### SOURCE EXTRACT:
How to benchmark a model

This guide explains how to benchmark models using the aiXplain SDK. You'll learn to select datasets, models, and metrics, and create benchmarks for tasks. For more information, refer to this guide.

Generic Example (Template)

from aixplain.factories import (
    BenchmarkFactory,
    DatasetFactory,
    MetricFactory,
    ModelFactory,
)

datasets = DatasetFactory.list("...")  # specify Data ID
metrics = MetricFactory.list("...")  # specify Metric ID
models = ModelFactory.list("...")  # specify Model ID
benchmark = BenchmarkFactory.create(
    "benchmark_name", dataset_list=datasets, model_list=models, metric_list=metrics
)

benchmark_job = benchmark.start()
status = benchmark_job.check_status()

results_path = benchmark_job.download_results_as_csv()

Benchmark Examples

The following examples show Benchmarking applied to Text Generation, Translation and Speech Recognition using differing approaches.

Imports

from aixplain.factories import BenchmarkFactory, DatasetFactory, MetricFactory, ModelFactory
from aixplain.enums import Function, Language # for search

Select Models, Datasets & Metrics

info

Datasets are currently private, so you must first onboard the datasets in the examples below (or similar) to follow along.
See our guide on How to upload a dataset.

Text generation
Translation
Speech recognition

Models

# Choose 'one or more' models
model_list = ModelFactory.list(function=Function.TEXT_GENERATION)["results"]
for model in model_list:
  print(model.__dict__)

Show output

model_gpt4 = ModelFactory.get("6414bd3cd09663e9225130e8")
model_llama3_70b = ModelFactory.get("6626a3a8c8f1d089790cf5a2")

Datasets

# Choose 'exactly one' dataset
dataset_list = DatasetFactory.list(function=Function.TEXT_GENERATION)["results"]
for dataset in dataset_list:
  print(dataset.__dict__)

Show output

dataset_pubmed_test = DatasetFactory.get("65e92213763f9f09ec1cf529")
dataset_pubmed_test.__dict__

Show output

Metrics

# Choose 'one or more' metrics
metric_list = MetricFactory.list()["results"]
for metric in metric_list:
  print(metric.__dict__)

Show output

metric_wer = MetricFactory.get("646d371caec2a04700e61945")
metric_bleu = MetricFactory.get("639874ab506c987b1ae1acc6")

Models

# Choose 'one or more' models
model_list = ModelFactory.list(
  function=Function.TRANSLATION,
  source_languages=Language.English,
  target_languages=Language.Spanish,
  suppliers=[Supplier.AWS, Supplier.GOOGLE, Supplier.MICROSOFT],
)['results']

for model in model_list:
  print(model.__dict__)

Show output

models = [
    ModelFactory.get(id)
    for id in [
        "60ddefd98d38c51c58860ad6",
        "617048f83a3ab842ec0804c2",
        "61b097551efecf30109d3316",
    ]
]

Datasets

# Choose 'exactly one' dataset
dataset = DatasetFactory.list("opus")["results"][0]
for dataset in dataset_list:
  print(dataset.__dict__)

Show output

dataset_opus100_en_es_200 = DatasetFactory.get("651886916fd4ecd622045542")

### WORK TO BE COMPLETED:
Can you print everything in the aiXplain benchmarking guide from "The following examples" down to "to follow along.", without changing anything? The lines that come after this are not needed here.

### SUPPLIED INFORMATION:
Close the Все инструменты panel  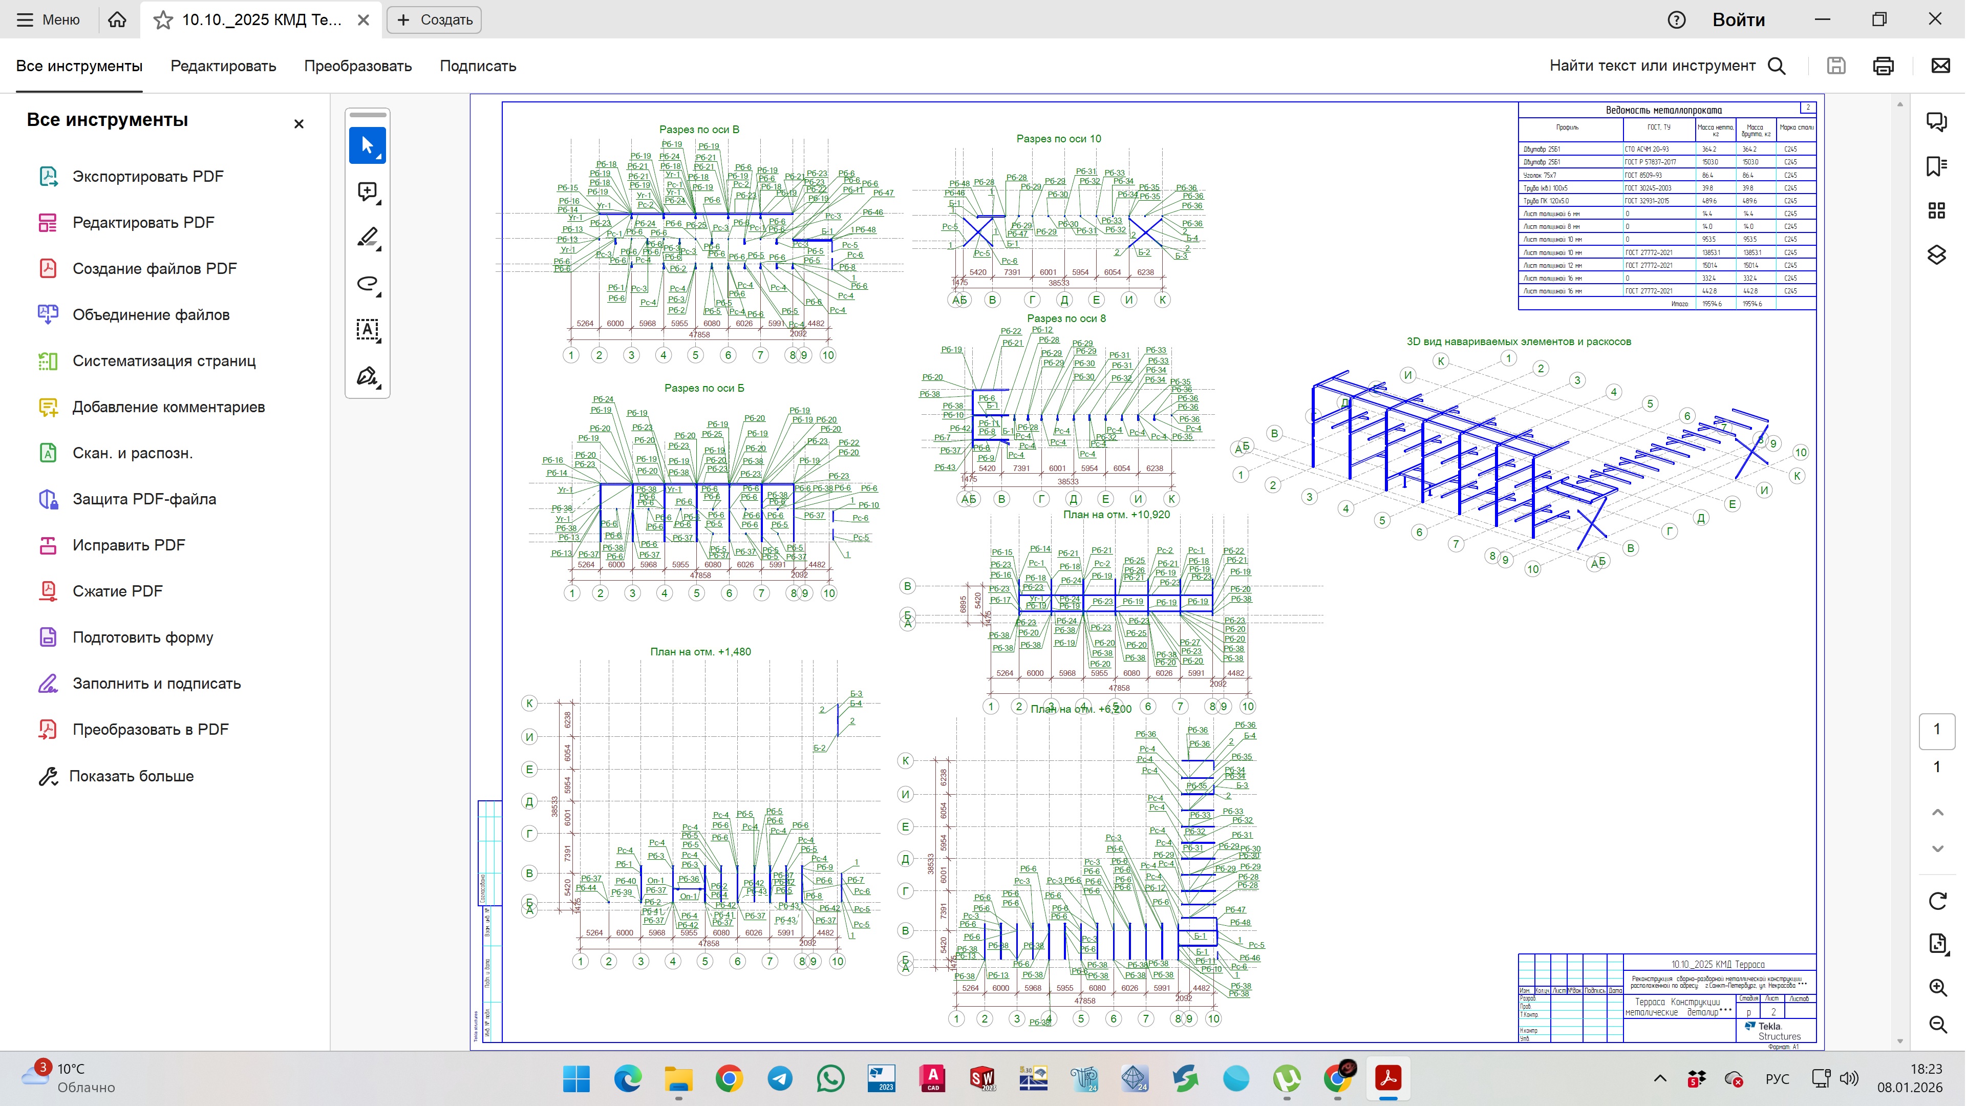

### RESPONSE TO THE TASK:
The following examples show Benchmarking applied to Text Generation, Translation and Speech Recognition using differing approaches.

Imports

from aixplain.factories import BenchmarkFactory, DatasetFactory, MetricFactory, ModelFactory
from aixplain.enums import Function, Language # for search

Select Models, Datasets & Metrics

info

Datasets are currently private, so you must first onboard the datasets in the examples below (or similar) to follow along.